Desde la intervención a varias policías municipales, pasando por múltiples casos grises y llegando a los de alto nivel han confirmado lo que muchas veces el presidente Maduro llamó y convocó a la construcción de una nueva cultura política que comienza por investigar y procesar judicialmente estos casos.

De nuevas prácticas y lógicas en la administración que en el marco del "sacudón" buscan quebrar a la lumpenburocracia y sus fuentes de funcionamiento, contra la lógica cuotera de la admininstración capitalista, hacia la ampliación democrática.

A finales de 2013 y por petición del presidente Nicolás Maduro, fue promulgada la Ley Habilitante para luchar contra la corrupción, y del 1 de enero hasta la fecha un total de 966 personas han sido privadas de libertad por actos de corrupción, 568 imputadas, 822 acusadas, 478 personas han sido condenadas por admisión de hechos, otras 41 condenadas por juicio oral y público y se han realizado 112 allanamientos.

(Pensar que la primera habilitante de Venezuela la solicitó el presidente Rómulo Betancourt, para rebajar sueldos y salarios, y fue aprobada por el Congreso, controlado por los partidos políticos Acción Democrática y Copei en el año 1959).

También en este contexto, la fiscal general de la República, Luisa Ortega Díaz, informó que el exministro de Finanzas, exgobernador de Aragua y expresidente de Bandes, Rafael Isea, fue incorporado a la lista roja de Interpol tras haber sido comprobados hechos de corrupción luego de que el actual gobernador, Tareck El Aissami, lo acusara de negociaciones fraudulentas por 59 millones de dólares y 9 millones de euros.

Ante esto los medios de comunicación privados no tardaron en construir esas frases cliché a las cuales ya nos tienen acostumbrados: "Isea, el hombre de confianza del fallecido Hugo Chávez…" y hasta se dieron el trabajo de citar al líder bolivariano: "Rafael Isea, tú eres planificador, has estudiado economía, eres inteligente" (23 de mayo del 2010), con el único fin de culpabilizarlo y seguir apuntalando la referencia del Estado fallido.

Pero Rafael Isea, según él mismo, se encontraba en Estados Unidos.

Y por otro lado, se les olvidó trascribir su principal orden: "Si alguien se robó la plata del pueblo tiene que ir a prisión y hay que decomisarle todos los bienes que adquirió. Hagámoslo. Si el corrupto fuera mi padre o algún familiar mío, incluso con más razón háganlo. Con más razón les pediría, afínquensele con todas las de la ley".

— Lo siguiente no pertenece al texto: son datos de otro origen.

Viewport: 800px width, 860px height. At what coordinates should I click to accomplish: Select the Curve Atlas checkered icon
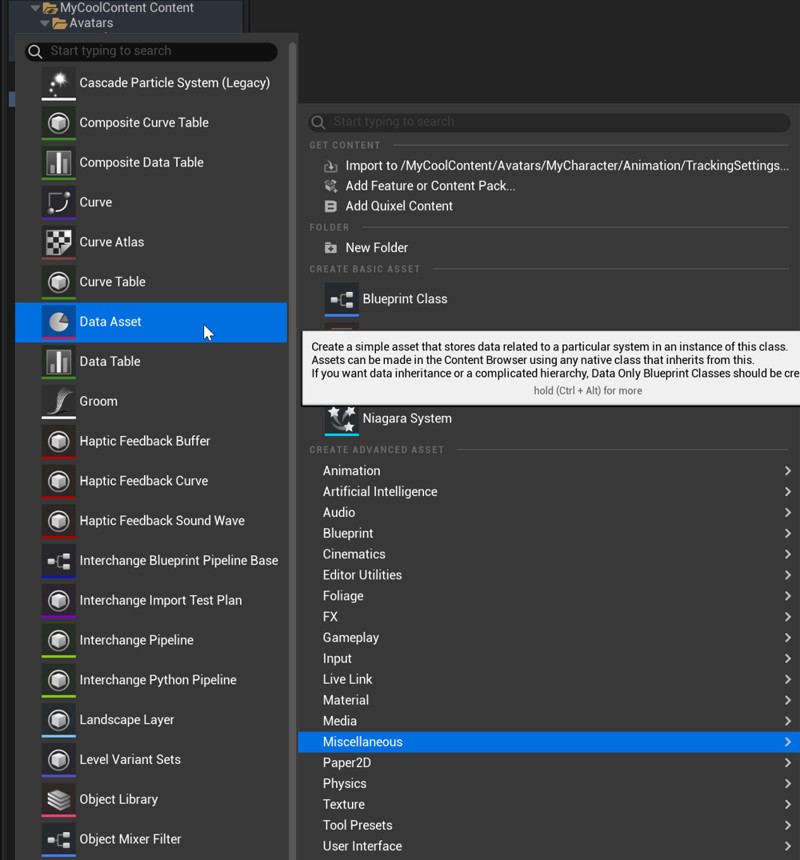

Haciéndolo, el propio Nicolás Maduro anunció la captura del exgobernador de Guárico, Luis Gallardo, por desaparecer el dinero aprobado por el Ejecutivo para la construcción de viviendas en 15 municipios de la entidad.

Asimismo la exministra de Salud, Eugenia Sader, ha comparecido ante la Fiscalía General de la República, que investiga presuntos hechos de corrupción durante su gestión, entre 2010 y 2013.

Han caído funcionarios de Cadivi, Indepabis, Seniat y hasta 21 militares integrantes de la FANB, incluidos un par de tenientes que participaban en el contrabando de extracción.  

No podemos creer, tampoco, que la corrupción sea un asunto exclusivo del Estado o el sector privado solamente, delegar sus causas exclusivamente a eso sin al menos repasarnos nosotros mismos. La lucha continúa y nosotros, sin importar en qué nos desempeñemos, también tenemos un mandato que acatar: "Cada quien hágase un examen por dentro porque la corrupción se disfraza de muchas maneras: gastos que no se justifican, fiestas, viajes, ligereza administrativa, palancas. Y todo el mundo a ser controlador" –Hugo Chávez.